The Court in Jones reopened the issue of linking racism in contemporary society to the history of slavery in the United States.

The Jones precedent has been used to justify Congressional action to protect migrant workers and target sex trafficking. The direct enforcement power found in the Thirteenth Amendment contrasts with that of the Fourteenth, which allows only responses to institutional discrimination of state actors.

Other cases of involuntary servitude

The Supreme Court has taken an especially narrow view of involuntary servitude claims made by people not descended from black (African) slaves. In Robertson v. Baldwin (1897), a group of merchant seamen challenged federal statutes which criminalized a seaman's failure to complete their contractual term of service.
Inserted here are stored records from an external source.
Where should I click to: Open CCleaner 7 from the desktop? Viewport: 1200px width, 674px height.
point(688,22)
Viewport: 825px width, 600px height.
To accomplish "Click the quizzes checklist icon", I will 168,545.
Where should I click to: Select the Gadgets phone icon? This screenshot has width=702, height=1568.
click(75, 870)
The Court ruled that seamen's contracts had been considered unique from time immemorial, and that "the amendment was not intended to introduce any novel doctrine with respect to certain descriptions of service which have always been treated as exceptional". In this case, as in numerous "badges and incidents" cases, Justice Harlan authored a dissent favoring broader Thirteenth Amendment protections.

In Selective Draft Law Cases, the Supreme Court ruled that the military draft was not "involuntary servitude". In United States v. Kozminski, the Supreme Court ruled that the Thirteenth Amendment did not prohibit compulsion of servitude through psychological coercion. Kozminski defined involuntary servitude for purposes of criminal prosecution as "a condition of servitude in which the victim is forced to work for the defendant by the use or threat of physical restraint or physical injury or by the use or threat of coercion through law or the legal process. This definition encompasses cases in which the defendant holds the victim in servitude by placing him or her in fear of such physical restraint or injury or legal coercion."
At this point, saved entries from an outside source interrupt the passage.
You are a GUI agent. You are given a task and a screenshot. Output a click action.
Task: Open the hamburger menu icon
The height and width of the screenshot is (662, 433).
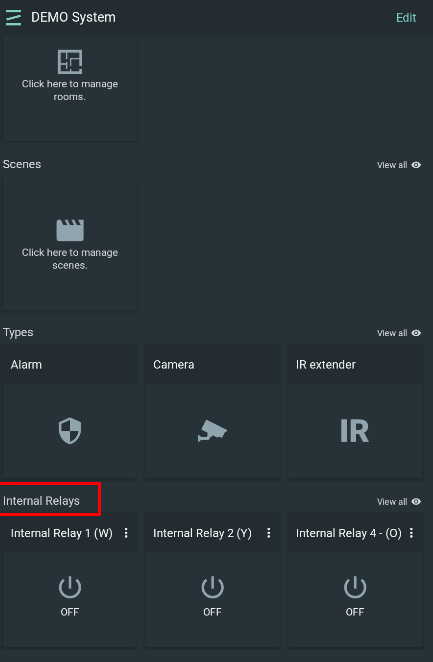coord(14,17)
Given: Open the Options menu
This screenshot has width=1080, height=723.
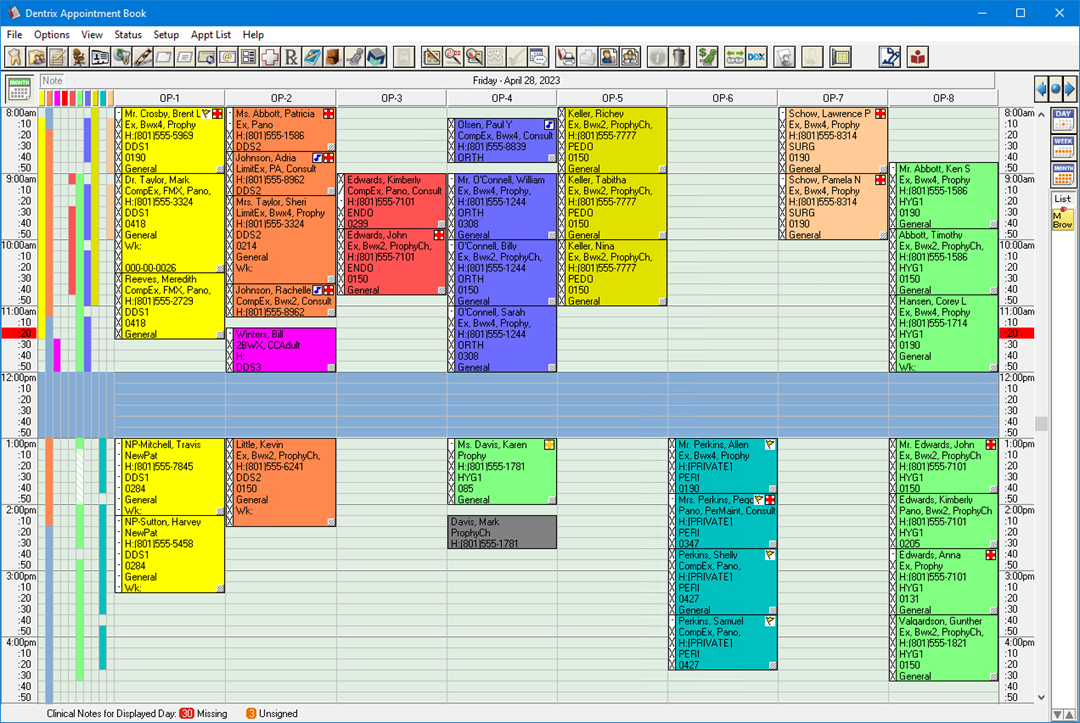Looking at the screenshot, I should 52,34.
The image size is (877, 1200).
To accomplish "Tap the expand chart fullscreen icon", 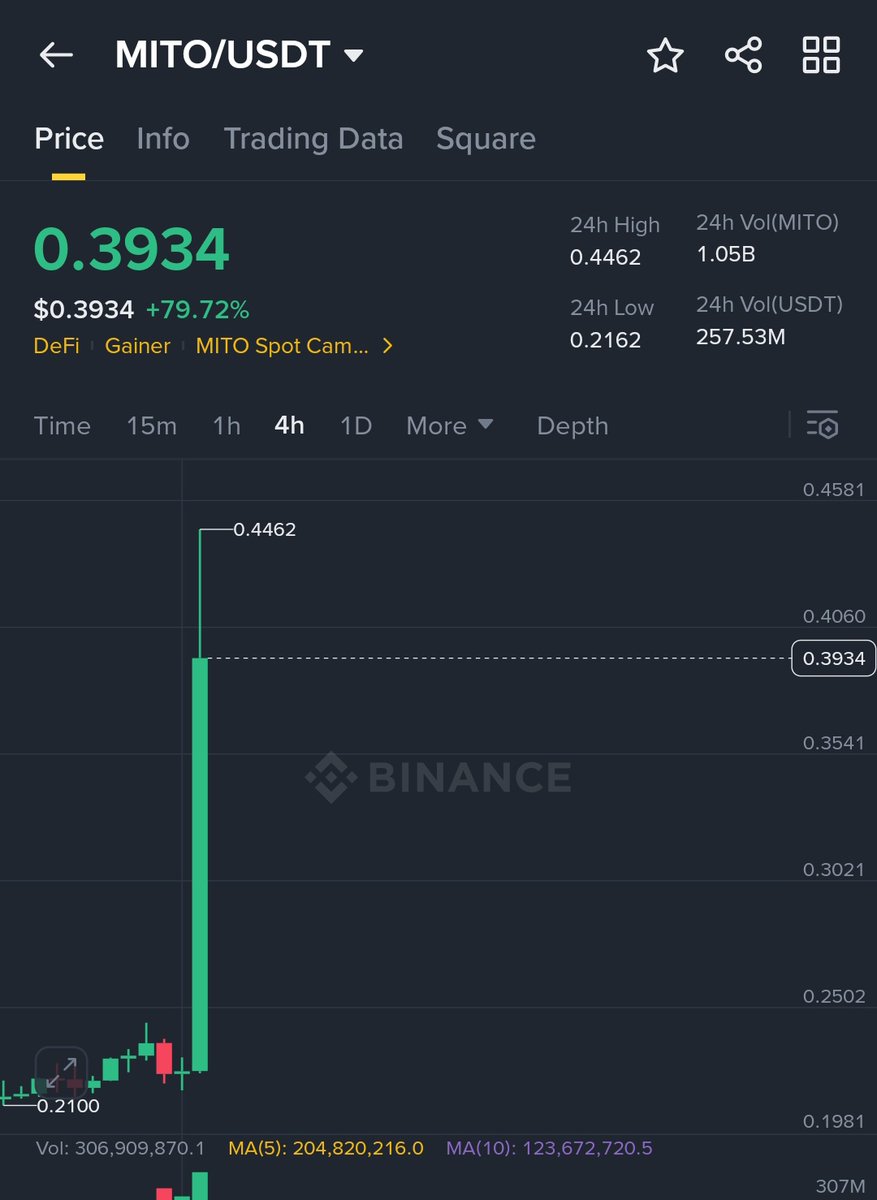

The U.S. Courts of Appeals, in Immediato v. Rye Neck School District, Herndon v. Chapel Hill, and Steirer v. Bethlehem School District, have ruled that the use of community service as a high school graduation requirement did not violate the Thirteenth Amendment.

Prior proposed Thirteenth Amendments

During the six decades following the 1804 ratification of the Twelfth Amendment two proposals to amend the Constitution were adopted by Congress and sent to the states for ratification. Neither has been ratified by the number of states necessary to become part of the Constitution. Commonly known as the Titles of Nobility Amendment and the Corwin Amendment, both are referred to as Article Thirteen, as was the successful Thirteenth Amendment, in the joint resolution passed by Congress.
  • The Titles of Nobility Amendment (pending before the states since May 1, 1810) would, if ratified, strip citizenship from any United States citizen who accepts a title of nobility or honor from a foreign country without the consent of Congress.
  • The Corwin Amendment (pending before the states since March 2, 1861) would, if ratified, shield "domestic institutions" of the states (in 1861 this was a common euphemism for slavery) from the constitutional amendment process and from abolition or interference by Congress.